Tuesday afternoon, October 14, David Glahn of Yale University, New Haven, Connecticut, outlined how just a few pedigrees containing cases of schizophrenia can be sufficient to pull out endophenotypes—heritable traits that are correlated with a disorder (Glahn et al., 2014). Endophenotypes could help find genetic risk factors for a disorder because the traits could be closer to the action of genes than a categorical diagnosis based on varied behavioral symptoms. Glahn described how among randomly collected Mexican-American pedigrees, only six cases of schizophrenia were found, but these came from large enough families to give 233 related but unaffected people. Using an analysis that took into account each person’s risk for schizophrenia based on relatedness to the person with schizophrenia, Glahn reported pulling out three cognitive endophenotypes, including facial memory and emotion recognition, and neuroanatomical endophenotypes, consisting of the surface areas of six different cortical regions.

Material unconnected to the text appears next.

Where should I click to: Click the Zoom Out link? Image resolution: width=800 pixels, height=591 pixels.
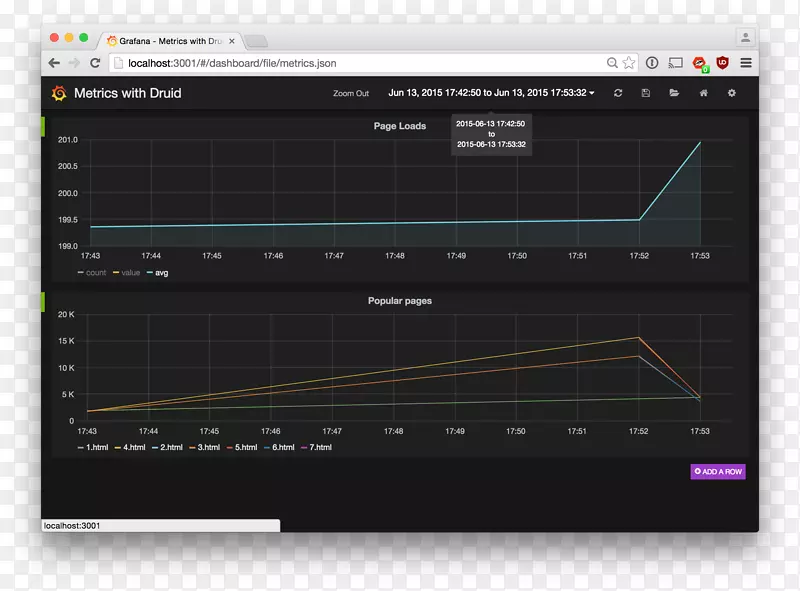point(351,94)
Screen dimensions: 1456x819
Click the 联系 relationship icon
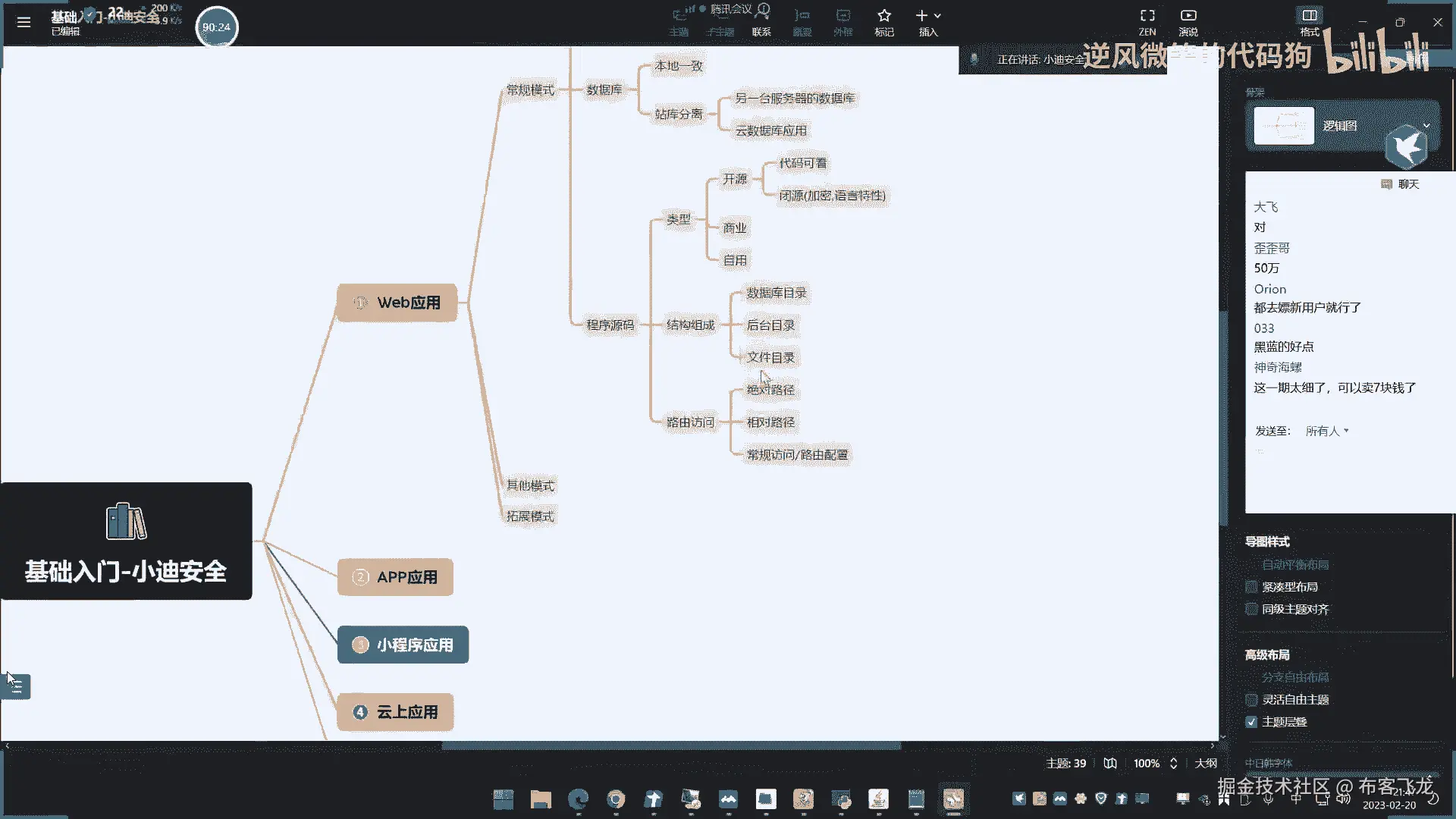761,16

A different kind of family matter came up in the discussion of de novo variants—those genetic mishaps that are not inherited from parents but rather arise spontaneously, possibly in sperm or egg cells. De novo mutations rise with age (see SRF related news report), and de novo mutations increase risk for psychiatric disorders. Some have proposed that an increased rate of de novo mutations in sperm from older dads could explain the epidemiological findings that older fathers are more likely to have children with schizophrenia (see SRF Hypothesis). But Peter Visscher of the University of Queensland, Brisbane, Australia, did not find evidence for this by using population genetics models that took into account the rate of age-related de novo mutations and the relative risk to children with older fathers. Instead, he found the data could be best explained by inherited genetic risk factors—i.e., those shared by both dad and offspring. This liability could complicate a person’s social life and possibly prolong the time it takes for a father to reach the married-with-children stage of life.

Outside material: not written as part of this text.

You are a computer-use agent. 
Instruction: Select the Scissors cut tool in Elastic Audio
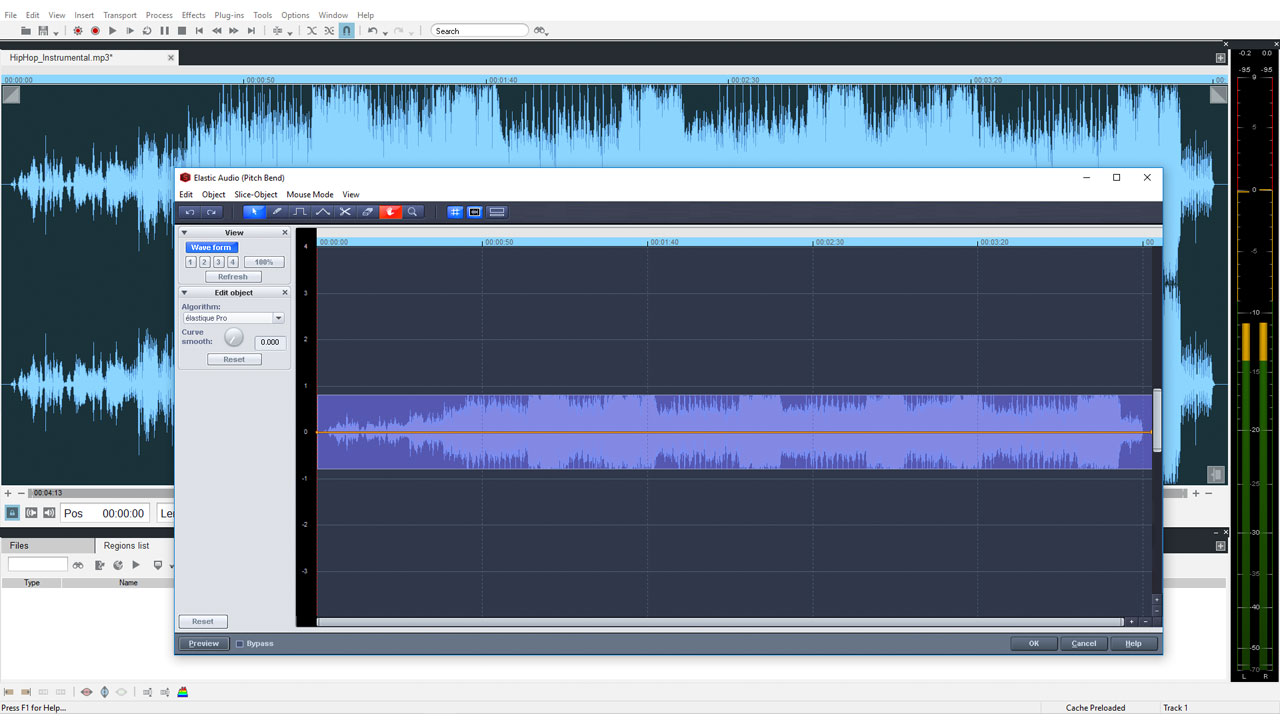point(345,211)
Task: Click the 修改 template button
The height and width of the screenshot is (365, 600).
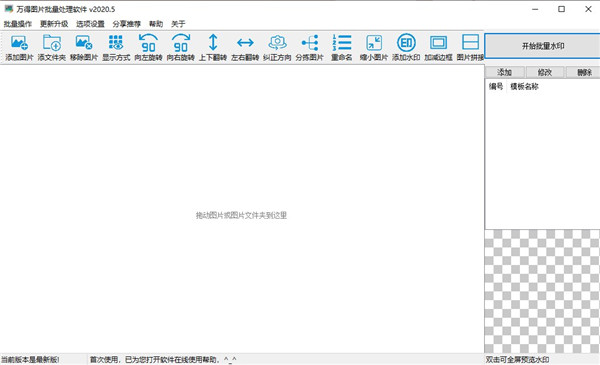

Daniel Howrigan of Massachusetts General Hospital in Boston gave an update on de novo mutations in schizophrenia, as detected by exome sequencing a person with the disorder and each parent. Combining data from a Taiwanese cohort with previously published data to give over 2,000 schizophrenia trios and nearly 700 control trios, he reported no difference in the rate of de novo mutations in schizophrenia compared to controls. There was a slight enrichment in schizophrenia for loss-of-function mutations predicted to disable a protein’s function, but of those genes hit multiple times, none reached exome-wide significance. Still, 11 genes had two or more loss-of-function mutations, which was more than expected by chance. Howrigan suggested that de novo mutations might not have as strong a role in schizophrenia as they do in autism or intellectual disability, but that more sequencing would likely implicate specific genes.—Michele Solis.